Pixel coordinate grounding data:
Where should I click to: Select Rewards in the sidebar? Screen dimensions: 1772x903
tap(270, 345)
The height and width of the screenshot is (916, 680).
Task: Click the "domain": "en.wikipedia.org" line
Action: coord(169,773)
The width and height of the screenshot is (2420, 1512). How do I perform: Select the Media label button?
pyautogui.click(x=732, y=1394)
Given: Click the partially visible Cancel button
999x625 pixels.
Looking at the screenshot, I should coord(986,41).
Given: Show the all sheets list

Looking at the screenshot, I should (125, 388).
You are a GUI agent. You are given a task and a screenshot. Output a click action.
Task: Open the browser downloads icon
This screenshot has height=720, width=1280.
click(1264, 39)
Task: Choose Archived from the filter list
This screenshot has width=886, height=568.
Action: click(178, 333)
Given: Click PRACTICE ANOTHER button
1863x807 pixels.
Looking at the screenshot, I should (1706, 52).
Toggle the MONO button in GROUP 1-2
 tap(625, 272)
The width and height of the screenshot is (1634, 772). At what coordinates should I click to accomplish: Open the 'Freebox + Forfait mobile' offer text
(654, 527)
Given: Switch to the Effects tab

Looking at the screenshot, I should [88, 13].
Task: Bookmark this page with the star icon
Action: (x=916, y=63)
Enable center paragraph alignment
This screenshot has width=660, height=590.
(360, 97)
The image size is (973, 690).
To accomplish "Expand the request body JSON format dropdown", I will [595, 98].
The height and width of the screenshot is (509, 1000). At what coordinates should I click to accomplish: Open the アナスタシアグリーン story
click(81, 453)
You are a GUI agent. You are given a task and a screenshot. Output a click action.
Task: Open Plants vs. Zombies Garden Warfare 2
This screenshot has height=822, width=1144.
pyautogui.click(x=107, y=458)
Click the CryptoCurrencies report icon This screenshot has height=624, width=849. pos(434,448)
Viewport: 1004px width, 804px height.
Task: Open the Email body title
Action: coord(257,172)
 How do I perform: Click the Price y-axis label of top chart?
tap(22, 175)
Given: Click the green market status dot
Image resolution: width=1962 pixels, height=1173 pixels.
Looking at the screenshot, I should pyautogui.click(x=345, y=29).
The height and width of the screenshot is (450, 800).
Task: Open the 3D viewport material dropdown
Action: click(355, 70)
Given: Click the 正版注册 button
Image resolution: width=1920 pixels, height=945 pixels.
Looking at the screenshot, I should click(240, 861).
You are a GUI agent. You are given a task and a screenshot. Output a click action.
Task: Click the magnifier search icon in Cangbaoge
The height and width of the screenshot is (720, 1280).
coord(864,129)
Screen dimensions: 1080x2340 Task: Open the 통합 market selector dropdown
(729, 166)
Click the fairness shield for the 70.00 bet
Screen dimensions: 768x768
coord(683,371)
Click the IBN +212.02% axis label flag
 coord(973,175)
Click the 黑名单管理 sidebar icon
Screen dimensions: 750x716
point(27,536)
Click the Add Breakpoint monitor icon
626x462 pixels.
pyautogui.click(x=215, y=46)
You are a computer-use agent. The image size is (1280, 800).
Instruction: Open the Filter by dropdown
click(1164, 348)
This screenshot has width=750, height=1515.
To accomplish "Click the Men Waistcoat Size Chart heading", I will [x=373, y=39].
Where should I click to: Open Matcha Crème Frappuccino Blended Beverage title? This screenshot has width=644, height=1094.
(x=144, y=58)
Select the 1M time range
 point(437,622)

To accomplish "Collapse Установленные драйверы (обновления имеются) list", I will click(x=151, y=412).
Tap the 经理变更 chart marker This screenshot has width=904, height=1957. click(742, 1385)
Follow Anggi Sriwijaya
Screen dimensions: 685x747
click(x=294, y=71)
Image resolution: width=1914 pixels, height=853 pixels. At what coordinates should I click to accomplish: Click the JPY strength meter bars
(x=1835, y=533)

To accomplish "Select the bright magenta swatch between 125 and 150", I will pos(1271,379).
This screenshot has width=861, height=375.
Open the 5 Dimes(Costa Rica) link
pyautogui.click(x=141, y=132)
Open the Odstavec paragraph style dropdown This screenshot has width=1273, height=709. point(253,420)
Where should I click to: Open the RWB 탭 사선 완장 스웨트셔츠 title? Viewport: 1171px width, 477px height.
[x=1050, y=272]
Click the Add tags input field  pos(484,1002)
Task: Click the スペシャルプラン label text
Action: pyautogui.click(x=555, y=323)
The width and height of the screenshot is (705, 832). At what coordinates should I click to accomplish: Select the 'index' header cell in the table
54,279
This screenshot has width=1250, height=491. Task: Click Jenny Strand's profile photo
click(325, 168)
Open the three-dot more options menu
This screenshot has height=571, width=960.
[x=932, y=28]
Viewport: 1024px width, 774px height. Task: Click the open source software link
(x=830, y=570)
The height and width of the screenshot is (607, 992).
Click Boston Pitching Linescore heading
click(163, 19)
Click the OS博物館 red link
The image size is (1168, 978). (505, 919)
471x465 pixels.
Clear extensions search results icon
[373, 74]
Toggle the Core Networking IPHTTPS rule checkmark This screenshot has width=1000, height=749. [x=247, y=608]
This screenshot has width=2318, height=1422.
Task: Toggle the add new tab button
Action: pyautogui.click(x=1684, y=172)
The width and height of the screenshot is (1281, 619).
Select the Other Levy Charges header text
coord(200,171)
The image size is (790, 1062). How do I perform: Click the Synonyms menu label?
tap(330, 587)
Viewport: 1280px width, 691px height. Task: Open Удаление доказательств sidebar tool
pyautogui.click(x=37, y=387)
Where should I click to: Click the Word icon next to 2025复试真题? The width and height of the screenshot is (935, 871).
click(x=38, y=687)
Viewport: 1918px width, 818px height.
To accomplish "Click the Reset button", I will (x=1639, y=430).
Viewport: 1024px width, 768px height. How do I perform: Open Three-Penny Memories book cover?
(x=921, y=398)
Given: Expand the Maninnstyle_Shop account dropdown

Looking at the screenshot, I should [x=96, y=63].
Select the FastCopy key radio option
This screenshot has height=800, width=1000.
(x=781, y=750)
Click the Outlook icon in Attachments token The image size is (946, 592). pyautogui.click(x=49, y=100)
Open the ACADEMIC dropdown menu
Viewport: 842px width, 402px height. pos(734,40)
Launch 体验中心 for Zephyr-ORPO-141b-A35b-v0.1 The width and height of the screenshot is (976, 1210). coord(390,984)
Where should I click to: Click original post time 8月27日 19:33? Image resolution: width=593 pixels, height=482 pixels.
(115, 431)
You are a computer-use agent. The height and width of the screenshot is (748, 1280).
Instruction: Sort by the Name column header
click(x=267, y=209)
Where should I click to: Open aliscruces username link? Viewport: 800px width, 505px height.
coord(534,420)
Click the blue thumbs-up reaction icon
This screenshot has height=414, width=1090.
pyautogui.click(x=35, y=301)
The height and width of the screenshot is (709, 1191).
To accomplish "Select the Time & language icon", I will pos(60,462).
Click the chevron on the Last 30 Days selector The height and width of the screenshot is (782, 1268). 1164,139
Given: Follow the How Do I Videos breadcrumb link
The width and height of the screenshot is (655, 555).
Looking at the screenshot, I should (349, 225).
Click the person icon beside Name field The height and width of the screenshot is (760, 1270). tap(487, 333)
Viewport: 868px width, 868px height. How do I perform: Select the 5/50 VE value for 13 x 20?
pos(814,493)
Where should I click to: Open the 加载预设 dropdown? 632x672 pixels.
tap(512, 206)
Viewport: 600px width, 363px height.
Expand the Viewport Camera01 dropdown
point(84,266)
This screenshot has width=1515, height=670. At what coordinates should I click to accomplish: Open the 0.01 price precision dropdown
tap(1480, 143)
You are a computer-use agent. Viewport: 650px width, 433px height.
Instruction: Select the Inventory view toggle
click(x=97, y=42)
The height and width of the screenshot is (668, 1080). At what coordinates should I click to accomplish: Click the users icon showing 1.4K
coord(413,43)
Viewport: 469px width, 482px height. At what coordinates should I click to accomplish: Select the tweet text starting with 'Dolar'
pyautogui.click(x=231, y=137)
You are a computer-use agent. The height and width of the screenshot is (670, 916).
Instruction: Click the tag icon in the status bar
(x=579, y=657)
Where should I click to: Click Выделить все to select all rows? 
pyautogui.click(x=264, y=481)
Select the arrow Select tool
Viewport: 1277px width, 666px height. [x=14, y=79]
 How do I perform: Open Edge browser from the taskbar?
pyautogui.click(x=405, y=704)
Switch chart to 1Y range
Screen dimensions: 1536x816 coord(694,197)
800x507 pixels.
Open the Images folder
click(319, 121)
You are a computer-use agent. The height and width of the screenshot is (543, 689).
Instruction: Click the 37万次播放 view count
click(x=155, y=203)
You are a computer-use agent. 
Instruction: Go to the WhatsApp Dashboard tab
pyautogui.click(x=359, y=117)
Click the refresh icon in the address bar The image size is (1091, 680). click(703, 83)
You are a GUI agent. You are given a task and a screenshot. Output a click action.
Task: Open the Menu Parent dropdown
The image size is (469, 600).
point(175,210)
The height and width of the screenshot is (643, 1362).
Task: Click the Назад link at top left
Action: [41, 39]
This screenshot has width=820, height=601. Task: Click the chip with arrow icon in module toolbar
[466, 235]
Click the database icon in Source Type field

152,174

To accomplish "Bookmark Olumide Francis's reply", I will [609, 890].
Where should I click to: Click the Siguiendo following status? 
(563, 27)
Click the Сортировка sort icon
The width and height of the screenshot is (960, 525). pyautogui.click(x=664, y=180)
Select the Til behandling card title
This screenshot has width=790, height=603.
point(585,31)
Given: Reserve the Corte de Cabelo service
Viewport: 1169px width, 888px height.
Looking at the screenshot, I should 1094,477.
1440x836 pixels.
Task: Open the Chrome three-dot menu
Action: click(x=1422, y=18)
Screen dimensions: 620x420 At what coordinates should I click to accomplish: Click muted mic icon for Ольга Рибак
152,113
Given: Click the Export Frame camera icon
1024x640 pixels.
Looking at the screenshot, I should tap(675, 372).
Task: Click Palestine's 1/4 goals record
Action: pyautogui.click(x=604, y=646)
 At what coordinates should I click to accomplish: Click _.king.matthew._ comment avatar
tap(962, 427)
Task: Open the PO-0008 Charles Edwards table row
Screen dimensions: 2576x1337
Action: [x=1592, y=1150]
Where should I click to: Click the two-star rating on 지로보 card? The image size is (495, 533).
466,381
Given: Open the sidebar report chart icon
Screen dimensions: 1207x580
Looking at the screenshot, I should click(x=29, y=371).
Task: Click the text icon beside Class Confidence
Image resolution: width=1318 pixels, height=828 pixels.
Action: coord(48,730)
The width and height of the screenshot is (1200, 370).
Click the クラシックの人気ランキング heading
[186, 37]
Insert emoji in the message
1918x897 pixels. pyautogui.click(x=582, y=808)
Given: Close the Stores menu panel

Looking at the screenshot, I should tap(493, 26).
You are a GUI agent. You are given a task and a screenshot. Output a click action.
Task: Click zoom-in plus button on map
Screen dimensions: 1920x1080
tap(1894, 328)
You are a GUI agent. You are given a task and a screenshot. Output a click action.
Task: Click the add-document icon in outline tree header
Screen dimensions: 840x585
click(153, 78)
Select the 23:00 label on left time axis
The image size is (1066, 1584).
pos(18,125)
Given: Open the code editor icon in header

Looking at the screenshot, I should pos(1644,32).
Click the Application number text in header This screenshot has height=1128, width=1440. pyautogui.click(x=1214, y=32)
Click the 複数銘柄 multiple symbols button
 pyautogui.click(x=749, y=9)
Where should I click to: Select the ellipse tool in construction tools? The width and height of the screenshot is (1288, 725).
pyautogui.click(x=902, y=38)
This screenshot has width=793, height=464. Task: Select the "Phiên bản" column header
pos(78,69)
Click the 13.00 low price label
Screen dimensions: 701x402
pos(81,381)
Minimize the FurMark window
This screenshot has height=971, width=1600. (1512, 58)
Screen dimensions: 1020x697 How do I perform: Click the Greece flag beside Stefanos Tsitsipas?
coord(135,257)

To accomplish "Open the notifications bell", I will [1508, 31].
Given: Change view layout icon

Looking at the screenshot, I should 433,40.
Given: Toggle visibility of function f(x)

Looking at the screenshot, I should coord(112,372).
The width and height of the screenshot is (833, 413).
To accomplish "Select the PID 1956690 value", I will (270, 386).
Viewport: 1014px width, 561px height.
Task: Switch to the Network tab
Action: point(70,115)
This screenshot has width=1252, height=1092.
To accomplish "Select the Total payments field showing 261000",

WORK ITEM:
Respond with the exact lines running from the one that contains "Minimize the FurMark window" through the last line of the data above, and no other lines.

EXERCISE RESULT:
Minimize the FurMark window
This screenshot has height=971, width=1600. (1512, 58)
Screen dimensions: 1020x697 How do I perform: Click the Greece flag beside Stefanos Tsitsipas?
coord(135,257)

To accomplish "Open the notifications bell", I will [1508, 31].
Given: Change view layout icon

Looking at the screenshot, I should 433,40.
Given: Toggle visibility of function f(x)

Looking at the screenshot, I should coord(112,372).
The width and height of the screenshot is (833, 413).
To accomplish "Select the PID 1956690 value", I will (270, 386).
Viewport: 1014px width, 561px height.
Task: Switch to the Network tab
Action: point(70,115)
This screenshot has width=1252, height=1092.
To accomplish "Select the Total payments field showing 261000",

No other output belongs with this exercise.